§ **Exercise prompt**:
Where the records below reach the line containing "Task: Open the ガチャ menu icon", start transcribing, and end with the line containing "Click the purple", exactly and with nothing else added.

§ **Exercise inputs**:
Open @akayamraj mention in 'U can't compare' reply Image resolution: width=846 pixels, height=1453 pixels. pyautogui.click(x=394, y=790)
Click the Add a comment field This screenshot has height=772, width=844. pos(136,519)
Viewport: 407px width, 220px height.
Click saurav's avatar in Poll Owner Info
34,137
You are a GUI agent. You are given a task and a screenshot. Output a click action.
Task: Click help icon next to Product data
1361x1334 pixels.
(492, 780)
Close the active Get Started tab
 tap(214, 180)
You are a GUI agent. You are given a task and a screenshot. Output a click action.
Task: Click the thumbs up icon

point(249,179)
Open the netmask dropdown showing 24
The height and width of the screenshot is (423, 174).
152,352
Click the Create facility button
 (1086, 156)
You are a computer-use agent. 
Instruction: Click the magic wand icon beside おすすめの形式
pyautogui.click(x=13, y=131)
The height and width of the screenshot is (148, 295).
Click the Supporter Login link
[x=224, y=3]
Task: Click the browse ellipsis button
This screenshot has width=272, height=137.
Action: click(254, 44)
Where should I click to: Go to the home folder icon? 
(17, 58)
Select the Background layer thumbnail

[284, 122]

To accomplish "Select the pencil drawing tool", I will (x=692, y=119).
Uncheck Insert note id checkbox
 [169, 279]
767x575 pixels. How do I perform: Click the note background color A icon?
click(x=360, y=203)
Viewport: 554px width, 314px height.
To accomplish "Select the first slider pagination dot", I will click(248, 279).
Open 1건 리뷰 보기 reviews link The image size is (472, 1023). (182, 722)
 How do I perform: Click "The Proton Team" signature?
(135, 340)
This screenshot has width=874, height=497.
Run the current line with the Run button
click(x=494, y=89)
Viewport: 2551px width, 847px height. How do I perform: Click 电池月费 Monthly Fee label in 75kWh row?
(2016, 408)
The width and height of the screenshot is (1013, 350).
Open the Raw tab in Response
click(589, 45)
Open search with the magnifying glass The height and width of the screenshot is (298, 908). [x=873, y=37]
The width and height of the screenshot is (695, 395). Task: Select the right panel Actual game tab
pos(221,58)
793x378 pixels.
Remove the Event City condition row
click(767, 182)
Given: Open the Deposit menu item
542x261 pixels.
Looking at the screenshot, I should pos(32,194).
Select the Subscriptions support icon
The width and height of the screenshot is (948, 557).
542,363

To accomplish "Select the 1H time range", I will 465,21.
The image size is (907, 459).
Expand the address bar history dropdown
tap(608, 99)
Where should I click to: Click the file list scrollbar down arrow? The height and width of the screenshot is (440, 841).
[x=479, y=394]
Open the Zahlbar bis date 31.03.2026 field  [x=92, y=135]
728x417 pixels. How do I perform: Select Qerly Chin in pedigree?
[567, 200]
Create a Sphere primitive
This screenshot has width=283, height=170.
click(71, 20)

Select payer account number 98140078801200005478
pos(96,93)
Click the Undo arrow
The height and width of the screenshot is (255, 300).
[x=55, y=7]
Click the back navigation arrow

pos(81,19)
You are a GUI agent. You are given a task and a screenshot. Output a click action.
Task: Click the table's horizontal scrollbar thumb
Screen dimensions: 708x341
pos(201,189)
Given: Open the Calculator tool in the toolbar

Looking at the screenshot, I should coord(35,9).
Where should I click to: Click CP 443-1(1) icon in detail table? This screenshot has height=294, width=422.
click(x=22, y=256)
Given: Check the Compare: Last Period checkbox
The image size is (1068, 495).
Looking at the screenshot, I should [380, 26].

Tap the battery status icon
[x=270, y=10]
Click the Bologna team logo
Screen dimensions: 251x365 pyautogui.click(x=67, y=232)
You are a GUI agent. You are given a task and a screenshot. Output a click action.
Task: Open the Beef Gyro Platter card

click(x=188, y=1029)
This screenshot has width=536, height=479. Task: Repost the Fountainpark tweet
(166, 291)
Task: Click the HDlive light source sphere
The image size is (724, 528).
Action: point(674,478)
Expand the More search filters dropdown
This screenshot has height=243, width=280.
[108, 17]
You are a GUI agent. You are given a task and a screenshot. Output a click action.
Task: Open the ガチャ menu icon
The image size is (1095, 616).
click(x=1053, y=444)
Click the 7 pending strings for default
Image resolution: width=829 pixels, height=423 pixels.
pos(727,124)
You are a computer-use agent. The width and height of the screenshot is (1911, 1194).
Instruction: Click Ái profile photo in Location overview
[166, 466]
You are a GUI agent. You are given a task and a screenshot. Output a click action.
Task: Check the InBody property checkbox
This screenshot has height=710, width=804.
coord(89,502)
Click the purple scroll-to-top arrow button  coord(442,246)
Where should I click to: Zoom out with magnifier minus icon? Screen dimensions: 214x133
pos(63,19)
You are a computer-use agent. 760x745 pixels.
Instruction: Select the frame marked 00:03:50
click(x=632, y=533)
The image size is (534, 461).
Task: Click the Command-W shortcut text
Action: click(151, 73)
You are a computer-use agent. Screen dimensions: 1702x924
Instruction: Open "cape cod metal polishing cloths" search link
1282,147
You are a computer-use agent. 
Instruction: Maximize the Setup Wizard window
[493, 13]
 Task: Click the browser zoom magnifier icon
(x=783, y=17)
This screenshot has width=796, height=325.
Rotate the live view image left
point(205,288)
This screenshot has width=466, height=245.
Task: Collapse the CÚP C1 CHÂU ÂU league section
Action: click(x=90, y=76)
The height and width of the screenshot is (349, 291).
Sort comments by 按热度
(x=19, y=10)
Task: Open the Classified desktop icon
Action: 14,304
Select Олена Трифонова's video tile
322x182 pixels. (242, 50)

§ **Task result**:
Task: Open the ガチャ menu icon
The image size is (1095, 616).
click(x=1053, y=444)
Click the 7 pending strings for default
Image resolution: width=829 pixels, height=423 pixels.
pos(727,124)
You are a computer-use agent. The width and height of the screenshot is (1911, 1194).
Instruction: Click Ái profile photo in Location overview
[166, 466]
You are a GUI agent. You are given a task and a screenshot. Output a click action.
Task: Check the InBody property checkbox
This screenshot has height=710, width=804.
coord(89,502)
Click the purple scroll-to-top arrow button  coord(442,246)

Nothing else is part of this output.